Exercise prompt
Set each line of the records down again exactly, please.

Collected data:
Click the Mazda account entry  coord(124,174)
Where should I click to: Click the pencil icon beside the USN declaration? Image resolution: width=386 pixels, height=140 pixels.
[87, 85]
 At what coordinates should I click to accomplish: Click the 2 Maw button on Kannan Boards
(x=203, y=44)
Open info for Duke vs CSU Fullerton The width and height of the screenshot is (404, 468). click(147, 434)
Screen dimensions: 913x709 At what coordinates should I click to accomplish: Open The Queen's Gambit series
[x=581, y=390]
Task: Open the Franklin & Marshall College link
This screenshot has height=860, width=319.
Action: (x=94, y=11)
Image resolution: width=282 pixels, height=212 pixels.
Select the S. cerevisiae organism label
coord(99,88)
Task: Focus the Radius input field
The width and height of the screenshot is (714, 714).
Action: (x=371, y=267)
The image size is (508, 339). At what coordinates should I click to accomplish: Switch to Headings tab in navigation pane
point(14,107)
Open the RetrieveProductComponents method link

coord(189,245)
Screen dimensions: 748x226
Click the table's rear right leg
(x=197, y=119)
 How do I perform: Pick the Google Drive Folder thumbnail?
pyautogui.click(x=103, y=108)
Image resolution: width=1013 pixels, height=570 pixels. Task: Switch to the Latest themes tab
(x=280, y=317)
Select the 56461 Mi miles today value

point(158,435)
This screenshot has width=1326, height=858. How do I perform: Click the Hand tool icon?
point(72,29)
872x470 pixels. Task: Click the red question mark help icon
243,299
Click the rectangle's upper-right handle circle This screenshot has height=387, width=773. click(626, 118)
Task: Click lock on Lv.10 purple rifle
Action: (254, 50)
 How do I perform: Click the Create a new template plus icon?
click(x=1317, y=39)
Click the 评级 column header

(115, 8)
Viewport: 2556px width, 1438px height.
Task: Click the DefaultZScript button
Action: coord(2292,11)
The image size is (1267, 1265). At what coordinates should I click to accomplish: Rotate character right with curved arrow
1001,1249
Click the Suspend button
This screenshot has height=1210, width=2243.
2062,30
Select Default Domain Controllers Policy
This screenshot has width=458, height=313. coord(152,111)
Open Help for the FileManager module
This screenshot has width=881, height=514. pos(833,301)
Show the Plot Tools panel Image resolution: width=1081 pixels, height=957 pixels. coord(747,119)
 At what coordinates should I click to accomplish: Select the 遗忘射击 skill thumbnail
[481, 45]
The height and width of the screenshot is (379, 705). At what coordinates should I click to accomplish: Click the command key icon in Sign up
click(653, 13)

Response for this exercise
Click the Mazda account entry  coord(124,174)
Where should I click to: Click the pencil icon beside the USN declaration? Image resolution: width=386 pixels, height=140 pixels.
[87, 85]
 At what coordinates should I click to accomplish: Click the 2 Maw button on Kannan Boards
(x=203, y=44)
Open info for Duke vs CSU Fullerton The width and height of the screenshot is (404, 468). click(147, 434)
Screen dimensions: 913x709 At what coordinates should I click to accomplish: Open The Queen's Gambit series
[x=581, y=390]
Task: Open the Franklin & Marshall College link
This screenshot has height=860, width=319.
Action: (x=94, y=11)
Image resolution: width=282 pixels, height=212 pixels.
Select the S. cerevisiae organism label
coord(99,88)
Task: Focus the Radius input field
The width and height of the screenshot is (714, 714).
Action: (x=371, y=267)
The image size is (508, 339). At what coordinates should I click to accomplish: Switch to Headings tab in navigation pane
point(14,107)
Open the RetrieveProductComponents method link

coord(189,245)
Screen dimensions: 748x226
Click the table's rear right leg
(x=197, y=119)
 How do I perform: Pick the Google Drive Folder thumbnail?
pyautogui.click(x=103, y=108)
Image resolution: width=1013 pixels, height=570 pixels. Task: Switch to the Latest themes tab
(x=280, y=317)
Select the 56461 Mi miles today value

point(158,435)
This screenshot has width=1326, height=858. How do I perform: Click the Hand tool icon?
point(72,29)
872x470 pixels. Task: Click the red question mark help icon
243,299
Click the rectangle's upper-right handle circle This screenshot has height=387, width=773. click(626, 118)
Task: Click lock on Lv.10 purple rifle
Action: (254, 50)
 How do I perform: Click the Create a new template plus icon?
click(x=1317, y=39)
Click the 评级 column header

(115, 8)
Viewport: 2556px width, 1438px height.
Task: Click the DefaultZScript button
Action: coord(2292,11)
The image size is (1267, 1265). At what coordinates should I click to accomplish: Rotate character right with curved arrow
1001,1249
Click the Suspend button
This screenshot has height=1210, width=2243.
2062,30
Select Default Domain Controllers Policy
This screenshot has width=458, height=313. coord(152,111)
Open Help for the FileManager module
This screenshot has width=881, height=514. pos(833,301)
Show the Plot Tools panel Image resolution: width=1081 pixels, height=957 pixels. coord(747,119)
 At what coordinates should I click to accomplish: Select the 遗忘射击 skill thumbnail
[481, 45]
The height and width of the screenshot is (379, 705). At what coordinates should I click to accomplish: Click the command key icon in Sign up
click(653, 13)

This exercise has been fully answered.